The first chapter of Ecclesiastes states that “there is nothing new under the sun.” Despite being written thousands of years ago, it could not hold more true today. Unfortunately, it is all too relevant when it comes to the same old singling out of Israel as a pariah state. In the wake of the devastating explosion in Beirut on Tuesday, the world’s oldest hatred has reared its ugly head once again, this time in mainstream Australian news.
On Wednesday night, Channel 10’s ‘The Project’ interviewed Beirut based photographer João Sousa in response to the explosion that at the time of writing has killed at least 135 people, injured around 5,000 and reportedly left 300,000 homeless.
Asked by host Waleed Aly if Lebanese officials’ explanations that the cause of the explosion was ammonium nitrate was “widely accepted by people there”, Sousa responded by saying that “99 percent of the people I’ve spoken with” do not believe the official explanation, and that “people are more likely to believe that this was an attack, a military attack, possibly by Israel”.
He continued, alluding to the history of conflict between Israel and Lebanese based terrorist groups, suggesting that “people are always expecting something like this to happen”. He did not offer one single alternative explanation. Perhaps responsibility could lie with Hezbollah, who held three metric tons of ammonium nitrate in London – the exact chemical believed to have caused the explosion – until it was found by MI5 and the London Metropolitan Police in 2015. It could even be related to the trial over the 2005 assassination of ex-Lebanese Prime Minister Rafik al-Hariri, with the verdict being postponed as a result of the explosion. There are a myriad explanations to be explored.
The fact is that at this stage we simply do not know with certainty who is responsible for the explosion, yet the crew of The Project felt comfortable for their interviewee to spread conspiracy theories about Israel’s involvement, without feeling any need to question him or push for any other alternatives. They were happy with the explanation. To all those watching at home who are not entirely aware of Middle Eastern affairs, the message was clear as day. Israel was responsible.
As blatantly antisemitic and dangerous as this interview is, it should come as no surprise. Following the 2014 kidnapping and murder of Naftali Fraenkel, Gilad Shaer and Eyal Yifrah, in an interview with Tel Aviv University professor Yossi Shain, Waleed Aly suggested that the heinous murder of the boys was “connected to a broader political picture” and that it could be “a response to the occupation”. Once again, the message is clear. The kidnapping and murder of innocent teenagers on their way home is a perfectly legitimate response to Israel’s military presence in Judea and Samaria.
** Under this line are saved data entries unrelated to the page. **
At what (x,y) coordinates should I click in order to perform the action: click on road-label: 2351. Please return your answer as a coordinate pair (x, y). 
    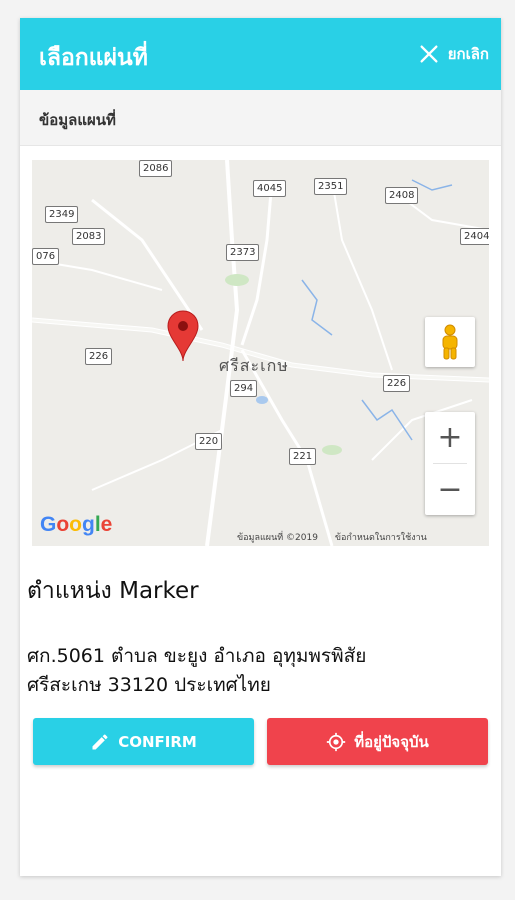
    Looking at the image, I should click on (331, 186).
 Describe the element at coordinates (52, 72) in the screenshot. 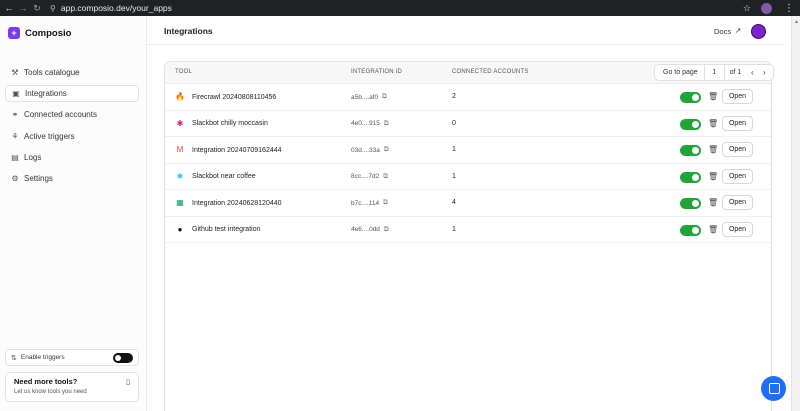

I see `sidebar-item-label: Tools catalogue` at that location.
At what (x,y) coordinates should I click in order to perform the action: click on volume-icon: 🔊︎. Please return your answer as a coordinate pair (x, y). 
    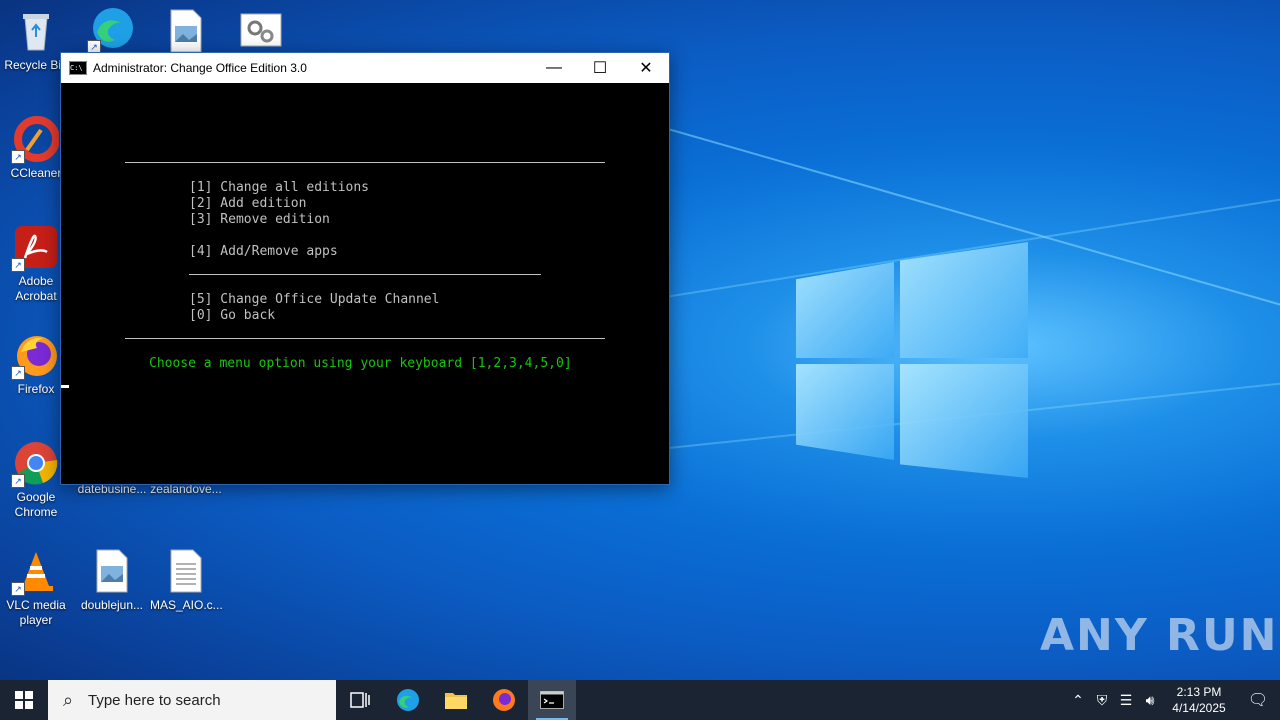
    Looking at the image, I should click on (1150, 700).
At the very best, The Project’s hosts failed in their duty as reporters to challenge views put forward by a civilian – by no means an expert on the matter. At the very best, they failed miserably in their responsibility to be fair and accurate. Some may say that Sousa is not a Channel 10 journalist and was simply stating others’ opinions. But if The Project specifically chose to interview him, do they not have a responsibility to ensure that his comments are appropriate, and if not, to challenge them?
Given the history of Aly – who solely conducted the interview – this ‘best case scenario’ appears highly unlikely. He was quite content with the explanation that Israel was probably responsible for what may very well constitute a war crime – given that Israel has been in a technical state of war with Lebanon for decades – if it indeed was a military attack. And he was successful. Although footage of the interview has since been taken down from The Project’s social media channels, the damage is done. All those watching at home immediately understood that Israel was the culprit in this utter humanitarian disaster.
Even more upsetting, however, is what this represents. It is more than just another false accusation against Israel. Instead of embracing the Lebanese and offering support – as Israel immediately did – The Project chose to exploit what will be remembered for years as an unmitigated humanitarian disaster, and place the blame solely on Israel. They used the sympathy of the world and turned it into anger aimed at the world’s only Jewish state.
This is nothing new, and one does not have to do much digging to unearth examples of Israel portrayed as a pariah state.
Do Waleed Aly and the hosts of The Project care and feel for the victims in Beirut? I have no doubt that they do. But were they able to put aside their dislike of the only Jewish nation state and focus on the tragedy over its northern border? No.
Our community should not put up with this blatant antisemitism. It cannot.